The A-8 table contains information on the number of unincorporated self-employed. Incorporated self-employed are folded into the category wage and salary workers.

http://www.bls.gov/webapps/legacy/cpsata...

mtngun's picture
Submitted by mtngun on

Great breakdown of the data, Hugh. I always look forward to your take on the job numbers.

shargash's picture
Submitted by shargash on

on the BLS numbers? I'm used to (well-done) surveys having error bars of +/- 2% or so. If the BLS has error bars anything like that, the 163,000 number is a joke -- 163,000, plus or mins 3 million or so. If they don't have error bars like that, how to they get it so precise? 163,000 is 1/10 of one percent of the labor force.

Submitted by Hugh on

I added a source note at the end of the post. For the jobs number, the statistical threshold for significance is 100,000. However as I pointed out in the post, 163,000 is a normalized number reflecting seasonal adjustment. It does not mean that 163,000 jobs were created in July.

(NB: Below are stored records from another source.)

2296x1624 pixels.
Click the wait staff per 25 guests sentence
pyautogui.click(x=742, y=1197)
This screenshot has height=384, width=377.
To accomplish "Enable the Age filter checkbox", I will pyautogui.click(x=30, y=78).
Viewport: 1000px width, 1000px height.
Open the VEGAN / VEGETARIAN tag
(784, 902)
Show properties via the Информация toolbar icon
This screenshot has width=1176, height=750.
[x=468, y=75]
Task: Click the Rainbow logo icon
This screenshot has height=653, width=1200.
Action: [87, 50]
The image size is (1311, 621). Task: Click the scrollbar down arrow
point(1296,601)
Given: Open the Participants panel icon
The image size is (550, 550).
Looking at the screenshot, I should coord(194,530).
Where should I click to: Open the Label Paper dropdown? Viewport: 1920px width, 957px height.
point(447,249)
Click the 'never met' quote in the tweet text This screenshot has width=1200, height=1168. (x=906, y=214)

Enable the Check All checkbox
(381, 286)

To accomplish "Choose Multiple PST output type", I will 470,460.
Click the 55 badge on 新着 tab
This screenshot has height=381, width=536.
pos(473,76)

Indeed 1.2 million jobs were seasonally lost in July. 27,000, a not significant number of jobs were created in the private sector. The 163,000 is just a way of drawing a line through these big swings. It doesn't result in a straight line, but does flatten the hills and valleys. It's defensible if the economy and Americans are doing OK, but it is deceptive, as now, when they're not. It's more informative and more honest to look at the unadjusted numbers and doing year over year, or longer, comparisons to look at longer term trends.

shargash's picture
Submitted by shargash on

I did, however, major in physics in college. IMO, the idea that the BLS is accurate within 0.000625 (100k out of 160m) is ludicrous. But then that's one of the problems I have with economics in general: economists pretend they know things with a precision they do not have.